--- LISTED ENTRIES ---

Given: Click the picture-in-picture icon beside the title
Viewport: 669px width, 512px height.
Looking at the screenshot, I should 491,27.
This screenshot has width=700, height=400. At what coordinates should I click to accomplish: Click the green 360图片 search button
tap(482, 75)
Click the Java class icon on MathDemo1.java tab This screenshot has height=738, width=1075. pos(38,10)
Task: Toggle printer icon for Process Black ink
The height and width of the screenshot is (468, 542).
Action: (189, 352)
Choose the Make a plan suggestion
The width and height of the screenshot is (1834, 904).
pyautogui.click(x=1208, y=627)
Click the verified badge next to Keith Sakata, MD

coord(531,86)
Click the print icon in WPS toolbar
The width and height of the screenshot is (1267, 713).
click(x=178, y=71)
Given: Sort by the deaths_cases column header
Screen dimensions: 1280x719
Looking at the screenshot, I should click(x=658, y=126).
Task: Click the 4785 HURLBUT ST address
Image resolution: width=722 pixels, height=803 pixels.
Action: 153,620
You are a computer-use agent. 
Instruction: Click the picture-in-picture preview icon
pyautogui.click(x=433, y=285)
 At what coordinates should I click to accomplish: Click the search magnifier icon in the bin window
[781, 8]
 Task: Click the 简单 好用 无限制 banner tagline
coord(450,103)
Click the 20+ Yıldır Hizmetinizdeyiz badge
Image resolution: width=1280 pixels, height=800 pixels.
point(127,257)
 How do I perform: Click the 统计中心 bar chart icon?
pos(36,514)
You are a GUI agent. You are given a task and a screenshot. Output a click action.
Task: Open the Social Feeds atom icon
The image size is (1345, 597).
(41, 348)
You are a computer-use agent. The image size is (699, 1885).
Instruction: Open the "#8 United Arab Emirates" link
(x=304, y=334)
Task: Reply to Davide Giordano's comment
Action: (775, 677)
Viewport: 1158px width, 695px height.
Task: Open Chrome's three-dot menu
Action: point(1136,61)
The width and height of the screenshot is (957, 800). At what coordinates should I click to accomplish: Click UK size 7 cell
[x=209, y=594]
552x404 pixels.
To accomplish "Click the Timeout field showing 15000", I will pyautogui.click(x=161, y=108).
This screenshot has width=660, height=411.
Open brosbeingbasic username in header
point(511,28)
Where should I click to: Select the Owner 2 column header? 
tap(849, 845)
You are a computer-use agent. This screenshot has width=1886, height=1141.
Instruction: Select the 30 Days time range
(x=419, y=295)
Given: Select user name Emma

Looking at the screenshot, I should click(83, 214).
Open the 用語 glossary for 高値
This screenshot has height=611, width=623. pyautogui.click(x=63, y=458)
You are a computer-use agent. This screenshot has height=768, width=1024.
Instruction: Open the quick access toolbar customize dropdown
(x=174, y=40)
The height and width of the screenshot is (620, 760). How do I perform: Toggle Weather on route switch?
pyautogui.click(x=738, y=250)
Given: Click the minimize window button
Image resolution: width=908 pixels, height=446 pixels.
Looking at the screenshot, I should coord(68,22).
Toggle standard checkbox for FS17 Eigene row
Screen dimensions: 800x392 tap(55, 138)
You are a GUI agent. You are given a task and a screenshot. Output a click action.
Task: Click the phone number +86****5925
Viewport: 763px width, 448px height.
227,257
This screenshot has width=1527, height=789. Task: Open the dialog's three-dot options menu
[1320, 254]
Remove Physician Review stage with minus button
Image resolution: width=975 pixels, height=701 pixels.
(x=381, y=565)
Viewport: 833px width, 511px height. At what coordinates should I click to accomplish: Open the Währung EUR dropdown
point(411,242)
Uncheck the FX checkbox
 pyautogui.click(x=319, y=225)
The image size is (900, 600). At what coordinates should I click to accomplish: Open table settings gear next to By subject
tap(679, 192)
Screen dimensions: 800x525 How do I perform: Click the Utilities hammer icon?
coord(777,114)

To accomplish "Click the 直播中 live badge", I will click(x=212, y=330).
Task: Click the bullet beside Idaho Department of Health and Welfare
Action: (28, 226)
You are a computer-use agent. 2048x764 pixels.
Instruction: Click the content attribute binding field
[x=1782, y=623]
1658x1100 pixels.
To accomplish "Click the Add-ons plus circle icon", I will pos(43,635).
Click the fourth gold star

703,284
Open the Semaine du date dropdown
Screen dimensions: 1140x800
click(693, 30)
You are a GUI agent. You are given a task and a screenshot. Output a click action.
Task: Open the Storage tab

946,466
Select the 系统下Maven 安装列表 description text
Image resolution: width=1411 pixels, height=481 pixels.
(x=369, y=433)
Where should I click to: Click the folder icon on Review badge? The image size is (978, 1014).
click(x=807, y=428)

---

- HOW TO COMPLETE THIS TASK:
With nothing left out, print the data above exactly.

- SOLUTION TO THIS EXERCISE:
Given: Click the picture-in-picture icon beside the title
Viewport: 669px width, 512px height.
Looking at the screenshot, I should 491,27.
This screenshot has width=700, height=400. At what coordinates should I click to accomplish: Click the green 360图片 search button
tap(482, 75)
Click the Java class icon on MathDemo1.java tab This screenshot has height=738, width=1075. pos(38,10)
Task: Toggle printer icon for Process Black ink
The height and width of the screenshot is (468, 542).
Action: (189, 352)
Choose the Make a plan suggestion
The width and height of the screenshot is (1834, 904).
pyautogui.click(x=1208, y=627)
Click the verified badge next to Keith Sakata, MD

coord(531,86)
Click the print icon in WPS toolbar
The width and height of the screenshot is (1267, 713).
click(x=178, y=71)
Given: Sort by the deaths_cases column header
Screen dimensions: 1280x719
Looking at the screenshot, I should click(x=658, y=126).
Task: Click the 4785 HURLBUT ST address
Image resolution: width=722 pixels, height=803 pixels.
Action: 153,620
You are a computer-use agent. 
Instruction: Click the picture-in-picture preview icon
pyautogui.click(x=433, y=285)
 At what coordinates should I click to accomplish: Click the search magnifier icon in the bin window
[781, 8]
 Task: Click the 简单 好用 无限制 banner tagline
coord(450,103)
Click the 20+ Yıldır Hizmetinizdeyiz badge
Image resolution: width=1280 pixels, height=800 pixels.
point(127,257)
 How do I perform: Click the 统计中心 bar chart icon?
pos(36,514)
You are a GUI agent. You are given a task and a screenshot. Output a click action.
Task: Open the Social Feeds atom icon
The image size is (1345, 597).
(41, 348)
You are a computer-use agent. The image size is (699, 1885).
Instruction: Open the "#8 United Arab Emirates" link
(x=304, y=334)
Task: Reply to Davide Giordano's comment
Action: (775, 677)
Viewport: 1158px width, 695px height.
Task: Open Chrome's three-dot menu
Action: point(1136,61)
The width and height of the screenshot is (957, 800). At what coordinates should I click to accomplish: Click UK size 7 cell
[x=209, y=594]
552x404 pixels.
To accomplish "Click the Timeout field showing 15000", I will pyautogui.click(x=161, y=108).
This screenshot has width=660, height=411.
Open brosbeingbasic username in header
point(511,28)
Where should I click to: Select the Owner 2 column header? 
tap(849, 845)
You are a computer-use agent. This screenshot has width=1886, height=1141.
Instruction: Select the 30 Days time range
(x=419, y=295)
Given: Select user name Emma

Looking at the screenshot, I should click(83, 214).
Open the 用語 glossary for 高値
This screenshot has height=611, width=623. pyautogui.click(x=63, y=458)
You are a computer-use agent. This screenshot has height=768, width=1024.
Instruction: Open the quick access toolbar customize dropdown
(x=174, y=40)
The height and width of the screenshot is (620, 760). How do I perform: Toggle Weather on route switch?
pyautogui.click(x=738, y=250)
Given: Click the minimize window button
Image resolution: width=908 pixels, height=446 pixels.
Looking at the screenshot, I should coord(68,22).
Toggle standard checkbox for FS17 Eigene row
Screen dimensions: 800x392 tap(55, 138)
You are a GUI agent. You are given a task and a screenshot. Output a click action.
Task: Click the phone number +86****5925
Viewport: 763px width, 448px height.
227,257
This screenshot has width=1527, height=789. Task: Open the dialog's three-dot options menu
[1320, 254]
Remove Physician Review stage with minus button
Image resolution: width=975 pixels, height=701 pixels.
(x=381, y=565)
Viewport: 833px width, 511px height. At what coordinates should I click to accomplish: Open the Währung EUR dropdown
point(411,242)
Uncheck the FX checkbox
 pyautogui.click(x=319, y=225)
The image size is (900, 600). At what coordinates should I click to accomplish: Open table settings gear next to By subject
tap(679, 192)
Screen dimensions: 800x525 How do I perform: Click the Utilities hammer icon?
coord(777,114)

To accomplish "Click the 直播中 live badge", I will click(x=212, y=330).
Task: Click the bullet beside Idaho Department of Health and Welfare
Action: (28, 226)
You are a computer-use agent. 2048x764 pixels.
Instruction: Click the content attribute binding field
[x=1782, y=623]
1658x1100 pixels.
To accomplish "Click the Add-ons plus circle icon", I will pos(43,635).
Click the fourth gold star

703,284
Open the Semaine du date dropdown
Screen dimensions: 1140x800
click(693, 30)
You are a GUI agent. You are given a task and a screenshot. Output a click action.
Task: Open the Storage tab

946,466
Select the 系统下Maven 安装列表 description text
Image resolution: width=1411 pixels, height=481 pixels.
(x=369, y=433)
Where should I click to: Click the folder icon on Review badge? The image size is (978, 1014).
click(x=807, y=428)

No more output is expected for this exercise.